Continue the excerpt on argatroban treatment in stroke patients from the point where it stops.

*** SELECTED EXCERPT Section Begins ***

The argatroban (Novastan, Mitsubishi Pharma Corporation, Osaka, Japan) was injected at a loading dose of 60 mg/day by continuous intravenous infusion for the first two days, followed by intravenous infusion of 20 mg/day in two divided doses over three hours for subsequent five days. The targeting activated partial thromboplastin time was about 1.5 times the baseline level. CT was evaluated routinely after termination of IV argatroban, but when neurological deterioration was detected, emergent CT was performed in order to detect any hemorrhage or progression of infarcted area which could result in serious intracranial hypertension.

The appropriate antiplatelet agent (aspirin with clopidogrel or cilostazol) was administered after termination of IV argatroban and maintained during follow-up in all patients.

Outcome and hemorrhagic risk evaluation

All patients were discharged within two weeks from admission and were follow-up in the outpatient clinic. The NIHSS score was obtained at admission, upon discharge, and after three months. The NIHSS score at admission was compared with the score upon discharge and after three months. A good outcome was defined as a decreased NIHSS score above 4 point of the initial score at admission, or the score equal to 0 or 1 upon discharge or after three months8,21,25). Also, the outcome was analyzed according to the initial stroke severity, stroke subtype, and stroke location.

A symptomatic hemorrhage was defined as a homogenous hemorrhage area on follow-up CT and a concomitant neurological deterioration which was defined as an increase in the NIHSS score of ≥ 4 points17). The rest was considered as asymptomatic hemorrhage.

RESULTS

Outcome and hemorrhagic risk evaluation (Table 2, Fig. 1)

Fig. 1
Bar graph shows the overall outcome of argatroban.

*** SELECTED EXCERPT Section Ends ***
*** SUPPLIED DATA Section Begins ***

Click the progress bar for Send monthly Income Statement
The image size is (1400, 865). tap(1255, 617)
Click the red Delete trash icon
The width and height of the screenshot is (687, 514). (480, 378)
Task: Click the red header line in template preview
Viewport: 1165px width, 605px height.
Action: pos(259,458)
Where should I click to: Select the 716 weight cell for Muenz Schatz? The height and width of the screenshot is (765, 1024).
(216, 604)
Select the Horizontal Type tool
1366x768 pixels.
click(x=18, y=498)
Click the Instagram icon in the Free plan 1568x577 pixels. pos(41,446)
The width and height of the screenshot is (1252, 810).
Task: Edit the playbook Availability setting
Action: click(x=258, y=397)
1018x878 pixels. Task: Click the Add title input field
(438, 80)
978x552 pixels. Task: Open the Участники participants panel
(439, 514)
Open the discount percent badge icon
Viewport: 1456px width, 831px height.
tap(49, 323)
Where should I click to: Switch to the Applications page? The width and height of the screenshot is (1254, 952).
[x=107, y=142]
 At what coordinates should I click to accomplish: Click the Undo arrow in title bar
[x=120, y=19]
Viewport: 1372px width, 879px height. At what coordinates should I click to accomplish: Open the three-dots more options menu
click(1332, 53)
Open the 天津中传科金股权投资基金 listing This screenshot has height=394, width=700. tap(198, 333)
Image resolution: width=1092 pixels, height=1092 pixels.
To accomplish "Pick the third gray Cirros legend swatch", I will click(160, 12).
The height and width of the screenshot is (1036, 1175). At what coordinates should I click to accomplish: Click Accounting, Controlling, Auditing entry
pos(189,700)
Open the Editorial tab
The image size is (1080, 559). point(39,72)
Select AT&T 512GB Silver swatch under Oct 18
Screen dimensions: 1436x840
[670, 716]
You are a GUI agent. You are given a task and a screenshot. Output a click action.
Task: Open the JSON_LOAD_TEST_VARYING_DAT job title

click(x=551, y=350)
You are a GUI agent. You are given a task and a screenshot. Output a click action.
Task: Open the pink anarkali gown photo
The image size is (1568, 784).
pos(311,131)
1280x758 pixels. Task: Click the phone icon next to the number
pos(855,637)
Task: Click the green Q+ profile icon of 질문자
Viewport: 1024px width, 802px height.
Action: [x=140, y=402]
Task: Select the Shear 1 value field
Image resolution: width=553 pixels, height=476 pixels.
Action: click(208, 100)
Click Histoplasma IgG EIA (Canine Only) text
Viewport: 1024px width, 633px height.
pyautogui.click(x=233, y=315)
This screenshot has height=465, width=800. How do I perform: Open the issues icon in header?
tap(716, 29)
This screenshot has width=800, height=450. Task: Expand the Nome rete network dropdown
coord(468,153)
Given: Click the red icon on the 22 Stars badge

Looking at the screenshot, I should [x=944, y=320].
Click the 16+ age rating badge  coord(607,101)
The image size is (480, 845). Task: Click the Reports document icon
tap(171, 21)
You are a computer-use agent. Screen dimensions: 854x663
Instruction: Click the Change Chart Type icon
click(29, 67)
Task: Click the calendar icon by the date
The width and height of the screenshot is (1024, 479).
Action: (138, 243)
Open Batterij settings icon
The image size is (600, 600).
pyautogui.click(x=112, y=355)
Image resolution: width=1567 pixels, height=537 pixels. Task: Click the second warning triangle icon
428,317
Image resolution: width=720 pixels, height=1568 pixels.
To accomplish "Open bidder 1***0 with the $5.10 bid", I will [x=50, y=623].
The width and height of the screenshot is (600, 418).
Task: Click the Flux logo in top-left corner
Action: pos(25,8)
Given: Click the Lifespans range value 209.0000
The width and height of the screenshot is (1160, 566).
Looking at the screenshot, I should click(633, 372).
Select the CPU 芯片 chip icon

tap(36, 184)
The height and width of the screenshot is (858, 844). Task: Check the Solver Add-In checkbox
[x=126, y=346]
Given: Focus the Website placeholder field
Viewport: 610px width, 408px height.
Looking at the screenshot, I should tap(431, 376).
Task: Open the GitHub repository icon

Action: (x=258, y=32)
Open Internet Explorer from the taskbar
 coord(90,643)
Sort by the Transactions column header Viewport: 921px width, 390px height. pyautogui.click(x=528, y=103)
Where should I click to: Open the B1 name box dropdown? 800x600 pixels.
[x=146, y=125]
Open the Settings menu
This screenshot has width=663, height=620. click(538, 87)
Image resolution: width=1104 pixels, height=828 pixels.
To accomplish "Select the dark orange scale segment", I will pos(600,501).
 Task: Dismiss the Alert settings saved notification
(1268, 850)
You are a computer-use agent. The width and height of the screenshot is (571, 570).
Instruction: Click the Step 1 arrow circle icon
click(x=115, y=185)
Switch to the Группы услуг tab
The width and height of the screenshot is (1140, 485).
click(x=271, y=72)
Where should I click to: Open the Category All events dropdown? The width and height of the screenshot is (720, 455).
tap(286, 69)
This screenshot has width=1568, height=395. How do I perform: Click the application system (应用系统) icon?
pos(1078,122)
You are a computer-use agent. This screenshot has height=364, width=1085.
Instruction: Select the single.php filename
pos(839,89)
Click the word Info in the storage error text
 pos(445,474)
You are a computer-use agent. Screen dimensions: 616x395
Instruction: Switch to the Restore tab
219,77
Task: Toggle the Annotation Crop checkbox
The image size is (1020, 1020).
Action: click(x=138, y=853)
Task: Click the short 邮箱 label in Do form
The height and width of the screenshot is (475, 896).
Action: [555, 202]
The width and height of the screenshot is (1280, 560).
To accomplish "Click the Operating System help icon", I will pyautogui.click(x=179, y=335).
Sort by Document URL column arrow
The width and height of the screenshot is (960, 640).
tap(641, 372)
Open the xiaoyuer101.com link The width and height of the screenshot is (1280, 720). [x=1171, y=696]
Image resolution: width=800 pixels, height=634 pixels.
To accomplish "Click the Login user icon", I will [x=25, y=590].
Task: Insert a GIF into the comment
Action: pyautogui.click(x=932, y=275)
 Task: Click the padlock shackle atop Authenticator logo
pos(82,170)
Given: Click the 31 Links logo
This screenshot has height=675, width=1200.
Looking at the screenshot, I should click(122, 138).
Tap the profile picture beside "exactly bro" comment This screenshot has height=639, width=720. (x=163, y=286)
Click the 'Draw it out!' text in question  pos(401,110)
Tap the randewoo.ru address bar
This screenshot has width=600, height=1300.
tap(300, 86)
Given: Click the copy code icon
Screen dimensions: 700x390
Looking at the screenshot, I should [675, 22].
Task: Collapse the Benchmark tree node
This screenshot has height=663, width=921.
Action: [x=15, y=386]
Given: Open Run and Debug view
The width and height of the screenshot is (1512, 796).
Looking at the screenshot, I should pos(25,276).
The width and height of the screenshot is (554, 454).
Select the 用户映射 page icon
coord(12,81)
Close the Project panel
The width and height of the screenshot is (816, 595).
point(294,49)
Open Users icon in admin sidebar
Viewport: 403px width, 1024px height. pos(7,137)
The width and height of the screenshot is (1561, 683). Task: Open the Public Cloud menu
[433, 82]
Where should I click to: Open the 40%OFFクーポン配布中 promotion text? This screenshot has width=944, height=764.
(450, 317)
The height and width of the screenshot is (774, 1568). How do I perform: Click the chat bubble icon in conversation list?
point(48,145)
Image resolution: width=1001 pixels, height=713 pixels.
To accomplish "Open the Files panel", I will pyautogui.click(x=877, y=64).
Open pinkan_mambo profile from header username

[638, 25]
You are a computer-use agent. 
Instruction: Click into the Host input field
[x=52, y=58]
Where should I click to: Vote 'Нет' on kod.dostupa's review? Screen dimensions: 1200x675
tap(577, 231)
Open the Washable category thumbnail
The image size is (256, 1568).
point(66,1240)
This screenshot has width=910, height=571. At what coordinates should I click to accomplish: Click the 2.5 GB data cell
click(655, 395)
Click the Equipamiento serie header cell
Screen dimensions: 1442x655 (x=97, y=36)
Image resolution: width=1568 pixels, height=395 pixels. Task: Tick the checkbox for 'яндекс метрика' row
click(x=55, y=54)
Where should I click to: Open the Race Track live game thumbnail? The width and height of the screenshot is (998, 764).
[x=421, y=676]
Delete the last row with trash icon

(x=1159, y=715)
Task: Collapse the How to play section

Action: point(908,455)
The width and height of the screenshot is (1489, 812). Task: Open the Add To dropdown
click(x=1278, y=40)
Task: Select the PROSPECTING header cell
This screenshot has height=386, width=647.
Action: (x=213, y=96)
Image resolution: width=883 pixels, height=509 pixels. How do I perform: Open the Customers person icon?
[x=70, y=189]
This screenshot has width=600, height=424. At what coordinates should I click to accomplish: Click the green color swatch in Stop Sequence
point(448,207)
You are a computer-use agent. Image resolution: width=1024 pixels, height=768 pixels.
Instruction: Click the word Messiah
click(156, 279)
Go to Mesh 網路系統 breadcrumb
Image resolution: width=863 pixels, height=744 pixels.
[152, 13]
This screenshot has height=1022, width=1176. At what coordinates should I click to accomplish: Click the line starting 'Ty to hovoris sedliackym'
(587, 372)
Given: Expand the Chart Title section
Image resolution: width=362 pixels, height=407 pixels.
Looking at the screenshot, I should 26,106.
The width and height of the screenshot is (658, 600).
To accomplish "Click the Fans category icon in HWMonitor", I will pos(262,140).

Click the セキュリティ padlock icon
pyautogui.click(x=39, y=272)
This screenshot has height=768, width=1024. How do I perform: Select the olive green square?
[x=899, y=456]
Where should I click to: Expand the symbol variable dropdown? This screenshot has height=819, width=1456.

*** SUPPLIED DATA Section Ends ***

> OUTPUT OF THE TASK
Table 2
Outcome and hemorrhagic risk

Three month follow-up results were obtained in all patients. There was no death of patient involved in this study. The median NIHSS was 8.0 (range, 3-20) at admission, 4.1 (range, 0-18) upon discharge, and 3.3 (range, 0-17) after three months.

A good outcome was achieved in 65 patients (81%) upon discharge and in 71 patients (88%) after three months. Upon discharge, among 15 patients who showed poor outcome, no patients showed worsening or unchanged NIHSS score and all patients showed minimally improved NIHSS score (below three points). After three months, the six patients achieved additional good outcome. Additionally, among the patients who showed good outcome upon discharge, no neurological deterioration was observed during follow-up. Consequently, we achieved overall good outcome with IV argatroban.

A symptomatic hemorrhage was detected in only two patients (3%) and asymptomatic hemorrhage in six (8%). Consequently, we achieved low symptomatic hemorrhage rate with IV argatroban.

Outcome according to stroke severity, subtype, location (Table 3)

Table 3
Outcome according to stroke severity, subtype, and location

Among 44 patients who revealed mild stroke, good outcome was achieved in 35 patients (80%) upon discharge and in 40 (91%) after three months. Among 32 patients who revealed moderate stroke, good outcome was achieved in 28 patients (86%) upon discharge and in 29 (91%) after three months. Among four patients who revealed severe stroke, good outcome was achieved in two patients (50%) upon discharge and after three months. Consequently, IV argatroban was effective for mild and moderate, and for some patients with severe stroke.

Among 19 patients who were diagnosed as cardioembolic stroke, good outcome was achieved in 15 patients (79%) upon discharge and in 17 (89%) after three months. Among 61 patients who were diagnosed as atherothrombotic stroke, good outcome was achieved in 50 patients (82%) upon discharge and in 54 (89%) after three months. Consequently, IV argatroban was equally effective for cardioembolic and atherothrombotic stroke.

Among 44 patients who revealed right-sided stroke, good outcome was achieved in 38 patients (86%) upon discharge and in 41 (93%) after three months. Among 36 patients who revealed left-sided stroke, good outcome was achieved in 27 patients (75%) upon discharge and in 30 (83%) after three months. Consequently, IV argatroban was equally effective for right- and left-sided stroke.

Among 54 patients who revealed anterior circulation stroke, good outcome was achieved in 45 patients (83%) upon discharge and in 47 (87%) after three months. Among 26 patients who revealed posterior circulation stroke, good outcome was achieved in 20 patients (77%) upon discharge and in 24 (92%) after three months. Consequently, IV argatroban was equally effective for anterior and posterior circulation stroke.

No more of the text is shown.